+++ Data under study +++
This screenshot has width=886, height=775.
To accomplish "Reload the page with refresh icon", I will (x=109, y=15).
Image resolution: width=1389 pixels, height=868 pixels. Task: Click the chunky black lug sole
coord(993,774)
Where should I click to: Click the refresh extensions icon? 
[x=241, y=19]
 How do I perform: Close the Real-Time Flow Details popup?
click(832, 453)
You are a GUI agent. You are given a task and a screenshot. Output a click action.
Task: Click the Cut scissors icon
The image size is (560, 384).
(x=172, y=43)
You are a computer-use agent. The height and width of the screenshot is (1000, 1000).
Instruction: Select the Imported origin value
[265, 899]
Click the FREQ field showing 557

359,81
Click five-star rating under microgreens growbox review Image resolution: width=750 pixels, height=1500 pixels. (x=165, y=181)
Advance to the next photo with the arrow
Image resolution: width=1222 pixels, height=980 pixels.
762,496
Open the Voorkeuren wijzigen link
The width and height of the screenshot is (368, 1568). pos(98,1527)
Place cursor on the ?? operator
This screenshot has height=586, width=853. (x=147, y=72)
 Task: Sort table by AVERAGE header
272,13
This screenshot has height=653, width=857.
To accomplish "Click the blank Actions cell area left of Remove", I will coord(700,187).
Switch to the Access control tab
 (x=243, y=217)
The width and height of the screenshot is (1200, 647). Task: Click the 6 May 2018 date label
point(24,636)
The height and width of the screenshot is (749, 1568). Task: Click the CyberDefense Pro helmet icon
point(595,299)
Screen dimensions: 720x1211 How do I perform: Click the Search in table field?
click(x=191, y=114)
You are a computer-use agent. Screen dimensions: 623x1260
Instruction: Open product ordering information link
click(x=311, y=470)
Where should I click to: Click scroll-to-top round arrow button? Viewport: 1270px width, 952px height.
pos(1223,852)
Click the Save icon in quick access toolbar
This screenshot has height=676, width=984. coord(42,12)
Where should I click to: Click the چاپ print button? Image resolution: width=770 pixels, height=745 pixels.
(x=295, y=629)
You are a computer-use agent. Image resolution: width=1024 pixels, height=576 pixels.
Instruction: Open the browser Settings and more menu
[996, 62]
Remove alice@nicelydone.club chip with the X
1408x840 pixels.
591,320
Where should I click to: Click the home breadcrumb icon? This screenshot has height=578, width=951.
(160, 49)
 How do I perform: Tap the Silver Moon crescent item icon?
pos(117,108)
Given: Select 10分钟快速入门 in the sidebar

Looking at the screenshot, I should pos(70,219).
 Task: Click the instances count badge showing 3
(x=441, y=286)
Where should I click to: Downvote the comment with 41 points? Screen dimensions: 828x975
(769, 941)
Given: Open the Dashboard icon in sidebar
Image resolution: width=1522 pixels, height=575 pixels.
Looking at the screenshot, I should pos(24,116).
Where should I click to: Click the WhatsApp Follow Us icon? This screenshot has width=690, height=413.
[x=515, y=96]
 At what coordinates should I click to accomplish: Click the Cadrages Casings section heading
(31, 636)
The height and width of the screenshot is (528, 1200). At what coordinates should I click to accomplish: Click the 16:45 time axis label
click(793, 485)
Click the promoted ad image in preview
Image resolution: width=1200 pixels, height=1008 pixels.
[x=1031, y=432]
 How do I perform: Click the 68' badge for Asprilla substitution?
+++
● **What is expected**
Write out the full set of records exactly as given.

● **Exercise output**
This screenshot has width=886, height=775.
To accomplish "Reload the page with refresh icon", I will (x=109, y=15).
Image resolution: width=1389 pixels, height=868 pixels. Task: Click the chunky black lug sole
coord(993,774)
Where should I click to: Click the refresh extensions icon? 
[x=241, y=19]
 How do I perform: Close the Real-Time Flow Details popup?
click(832, 453)
You are a GUI agent. You are given a task and a screenshot. Output a click action.
Task: Click the Cut scissors icon
The image size is (560, 384).
(x=172, y=43)
You are a computer-use agent. The height and width of the screenshot is (1000, 1000).
Instruction: Select the Imported origin value
[265, 899]
Click the FREQ field showing 557

359,81
Click five-star rating under microgreens growbox review Image resolution: width=750 pixels, height=1500 pixels. (x=165, y=181)
Advance to the next photo with the arrow
Image resolution: width=1222 pixels, height=980 pixels.
762,496
Open the Voorkeuren wijzigen link
The width and height of the screenshot is (368, 1568). pos(98,1527)
Place cursor on the ?? operator
This screenshot has height=586, width=853. (x=147, y=72)
 Task: Sort table by AVERAGE header
272,13
This screenshot has height=653, width=857.
To accomplish "Click the blank Actions cell area left of Remove", I will coord(700,187).
Switch to the Access control tab
 (x=243, y=217)
The width and height of the screenshot is (1200, 647). Task: Click the 6 May 2018 date label
point(24,636)
The height and width of the screenshot is (749, 1568). Task: Click the CyberDefense Pro helmet icon
point(595,299)
Screen dimensions: 720x1211 How do I perform: Click the Search in table field?
click(x=191, y=114)
You are a computer-use agent. Screen dimensions: 623x1260
Instruction: Open product ordering information link
click(x=311, y=470)
Where should I click to: Click scroll-to-top round arrow button? Viewport: 1270px width, 952px height.
pos(1223,852)
Click the Save icon in quick access toolbar
This screenshot has height=676, width=984. coord(42,12)
Where should I click to: Click the چاپ print button? Image resolution: width=770 pixels, height=745 pixels.
(x=295, y=629)
You are a computer-use agent. Image resolution: width=1024 pixels, height=576 pixels.
Instruction: Open the browser Settings and more menu
[996, 62]
Remove alice@nicelydone.club chip with the X
1408x840 pixels.
591,320
Where should I click to: Click the home breadcrumb icon? This screenshot has height=578, width=951.
(160, 49)
 How do I perform: Tap the Silver Moon crescent item icon?
pos(117,108)
Given: Select 10分钟快速入门 in the sidebar

Looking at the screenshot, I should pos(70,219).
 Task: Click the instances count badge showing 3
(x=441, y=286)
Where should I click to: Downvote the comment with 41 points? Screen dimensions: 828x975
(769, 941)
Given: Open the Dashboard icon in sidebar
Image resolution: width=1522 pixels, height=575 pixels.
Looking at the screenshot, I should pos(24,116).
Where should I click to: Click the WhatsApp Follow Us icon? This screenshot has width=690, height=413.
[x=515, y=96]
 At what coordinates should I click to accomplish: Click the Cadrages Casings section heading
(31, 636)
The height and width of the screenshot is (528, 1200). At what coordinates should I click to accomplish: Click the 16:45 time axis label
click(793, 485)
Click the promoted ad image in preview
Image resolution: width=1200 pixels, height=1008 pixels.
[x=1031, y=432]
 How do I perform: Click the 68' badge for Asprilla substitution?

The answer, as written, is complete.